Осинник - сто стволов.

Реки изгиб холодный

И в дальнем далеке

Скрипит прозрачный ветер

В румяном ивняке.

Очень такие… прозрачные стихи. В какой-то степени бунинские. На этом открылась её книга. Я привык доверять своему чутью. Так оно и вышло.

- Как произошла ваша личная встреча.

- Личная встреча произошла осенью 1988 года в Париже. Наташа с Аликом Гинзбургом встретили меня на Северном вокзале, когда я прибыл поездом из Москвы. И повезли на машине через весь Париж в редакцию «Русской мысли». Я ехал по Парижу – это был хороший день, светило солнце, была такая достаточно сухая осень – и меня ошеломляло количество красок. От поезда и прошлой жизни я еще сохранил какой-то советский запах, он не выветрился даже из моих волос. И вот я ехал в этой машине, смотрел по сторонам, а Наташа которая сидела рядом всё говорила: «То-то, то-то, не ты первый так оглядываешься, мы тебе еще покажем Париж! Ты еще увидишь, что такое настоящая жизнь».
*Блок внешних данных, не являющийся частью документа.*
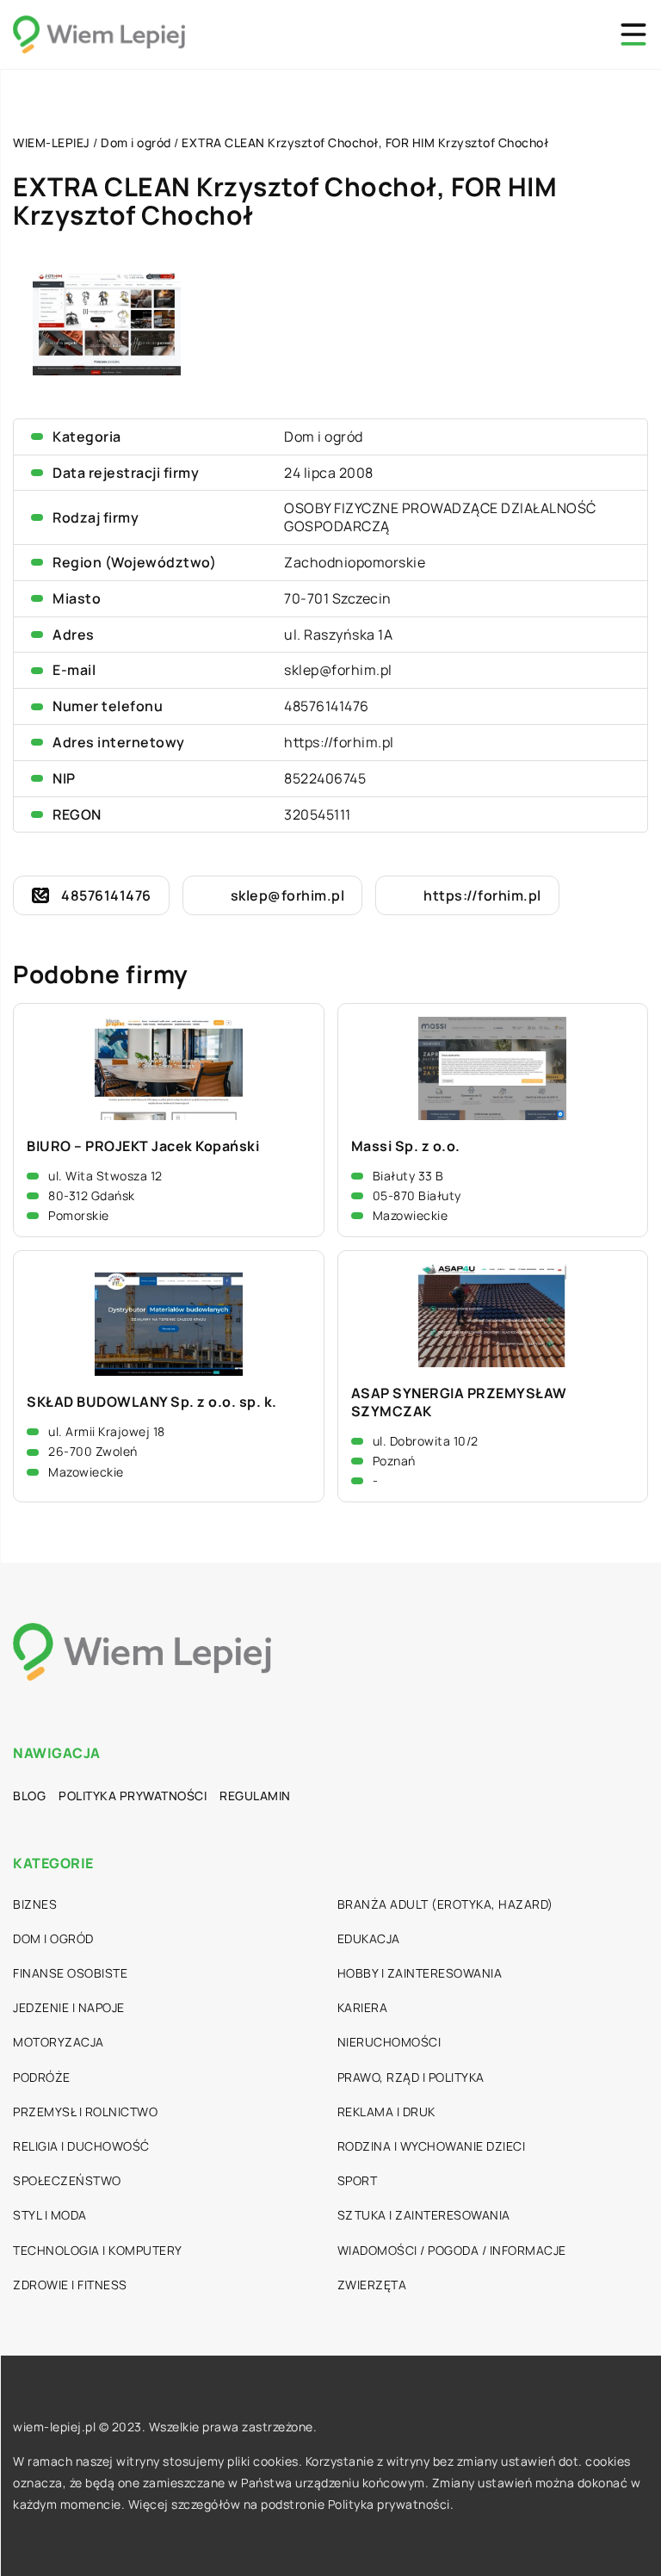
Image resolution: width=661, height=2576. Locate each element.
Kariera (362, 2007)
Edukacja (368, 1938)
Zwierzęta (372, 2284)
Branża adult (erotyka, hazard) (445, 1904)
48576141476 (326, 706)
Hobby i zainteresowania (420, 1973)
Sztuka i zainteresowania (423, 2215)
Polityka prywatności (133, 1795)
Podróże (42, 2077)
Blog (29, 1795)
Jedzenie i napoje (69, 2007)
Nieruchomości (389, 2042)
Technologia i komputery (97, 2250)
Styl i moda (50, 2215)
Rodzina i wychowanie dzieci (431, 2146)
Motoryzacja (58, 2042)
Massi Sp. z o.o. (405, 1146)
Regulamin (255, 1795)
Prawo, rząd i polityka (411, 2077)
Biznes (35, 1904)
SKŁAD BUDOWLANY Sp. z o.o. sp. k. (152, 1402)
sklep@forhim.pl (338, 669)
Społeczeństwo (67, 2180)
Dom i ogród (323, 436)
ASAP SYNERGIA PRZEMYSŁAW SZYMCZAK (459, 1402)
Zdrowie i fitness (70, 2284)
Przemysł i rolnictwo (85, 2111)
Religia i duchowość (81, 2146)
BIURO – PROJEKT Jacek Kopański (143, 1146)
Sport (357, 2180)
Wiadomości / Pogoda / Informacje (451, 2250)
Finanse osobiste (70, 1973)
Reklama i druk (386, 2111)
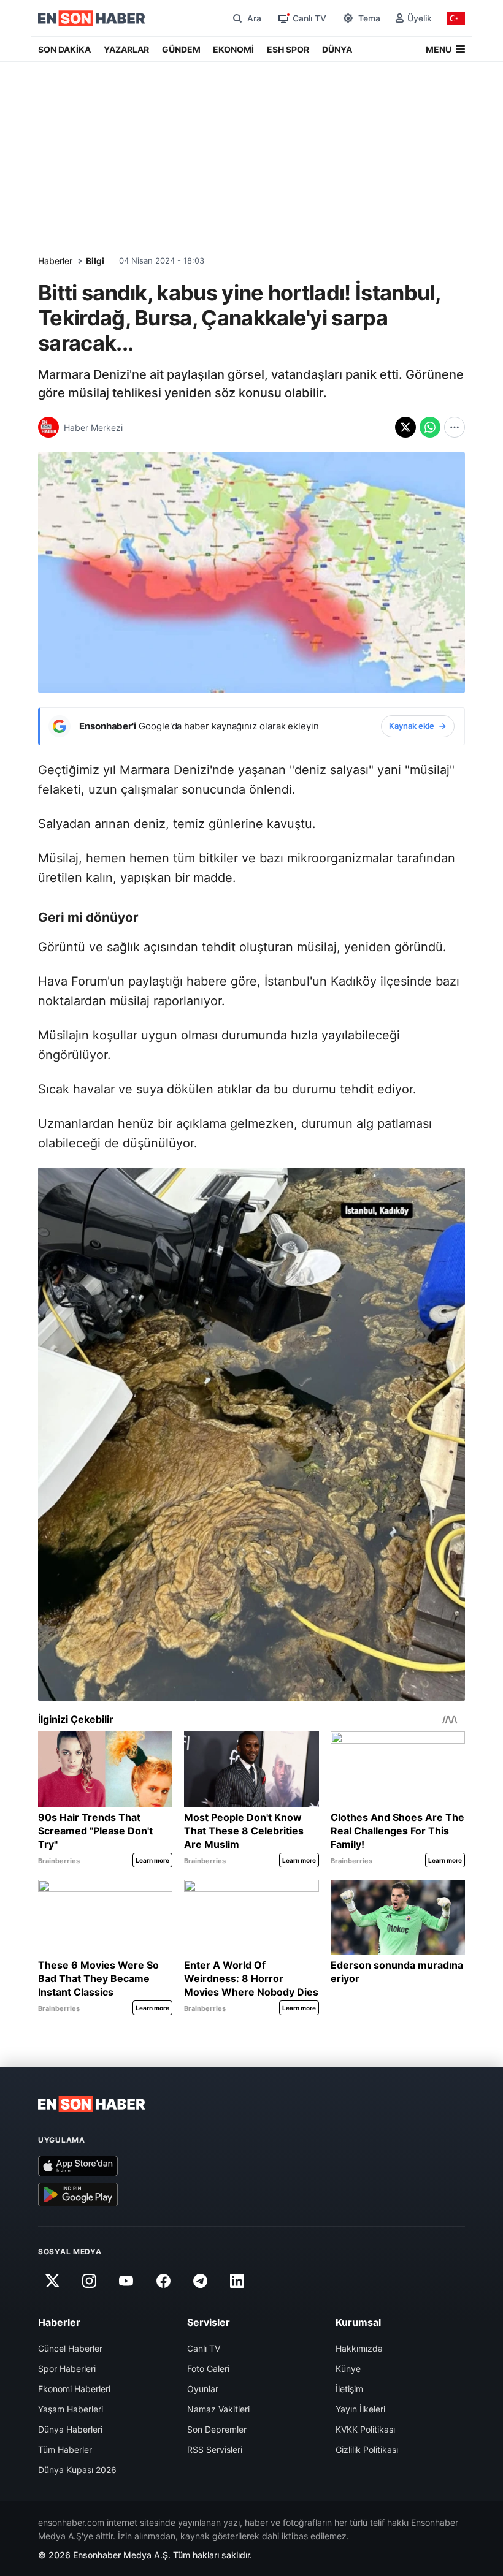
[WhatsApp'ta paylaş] (430, 427)
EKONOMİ (233, 49)
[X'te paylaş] (405, 427)
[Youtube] (126, 2281)
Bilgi (95, 261)
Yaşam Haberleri (70, 2409)
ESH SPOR (288, 49)
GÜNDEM (181, 49)
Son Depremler (217, 2429)
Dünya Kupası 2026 (77, 2469)
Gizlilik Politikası (367, 2449)
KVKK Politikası (365, 2429)
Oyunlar (202, 2389)
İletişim (349, 2389)
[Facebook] (163, 2281)
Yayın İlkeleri (360, 2409)
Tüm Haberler (65, 2449)
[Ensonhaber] (91, 18)
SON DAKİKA (64, 49)
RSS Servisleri (214, 2449)
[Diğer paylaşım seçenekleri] (454, 427)
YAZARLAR (126, 49)
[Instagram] (89, 2281)
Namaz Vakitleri (218, 2409)
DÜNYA (337, 49)
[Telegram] (200, 2281)
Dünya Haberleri (70, 2429)
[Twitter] (52, 2281)
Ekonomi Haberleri (74, 2389)
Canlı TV (203, 2348)
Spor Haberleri (67, 2368)
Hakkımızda (359, 2348)
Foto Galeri (208, 2368)
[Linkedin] (237, 2281)
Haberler (55, 261)
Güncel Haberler (70, 2348)
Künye (348, 2368)
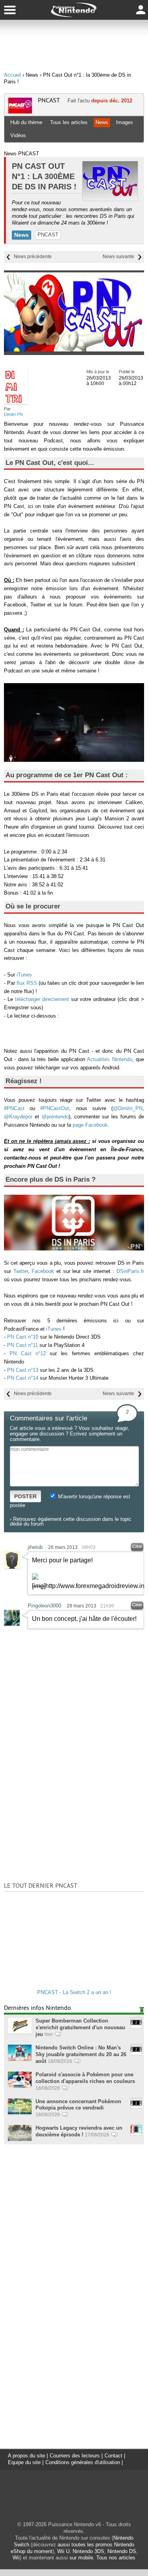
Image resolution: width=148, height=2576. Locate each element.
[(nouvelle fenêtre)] (74, 1249)
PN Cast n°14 (22, 1378)
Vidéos (18, 135)
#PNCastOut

Потом мы приехали в редакцию «Русской мысли» и там все закрутилось, завертелось... Это уже другая история. Впоследствии, я работал там, прежде всего как представитель «Экспресс хроники» - это первое неофициальное, информационное, еженедельное издание в СССР, которое выходило без перерывов. Главным редактором был Александр Подрабинек. Мы с Санькой Подрабинеком, Володей Корсунским, Петей Старчиком возглавили редакционную коллегию. У нас уже через два года было достаточно корреспондентов – больше восьмидесяти. В разных местах. Мы получали информацию. «Экспресс хроника» задумывалась давно, еще в 1986 году... Когда Саша Подрабинек освободился из лагеря, но еще у него была ссылка – мы с ним встретились в Москве и тогда решили создать этот правозащитный журналистский проект. В продолжение «Хроники текущих событий», которую вела Наташа. Естественно была слежка, телефоны прослушивались, отключались, но это нас не останавливало – мы шли дальше. Потом появилась редколлегия и корреспонденты в разных местах... В «Русской мысли» я занимался тем, что давал самые последние новости из «Экспресс хроники». Мне нужно было сидеть на телефоне, записывать на диктофон корреспондентов. Потом все это перепечатывать... Частично печатал я, частично машинистка... Работа была довольно тяжелой, многочасовой. Мы до восьми, до девяти, иногда до десяти вечера сидели в редакции.

Я хочу остановиться на слове «мы». Все уходили, в редакции оставалось только два человека – Наталья Горбаневская и я.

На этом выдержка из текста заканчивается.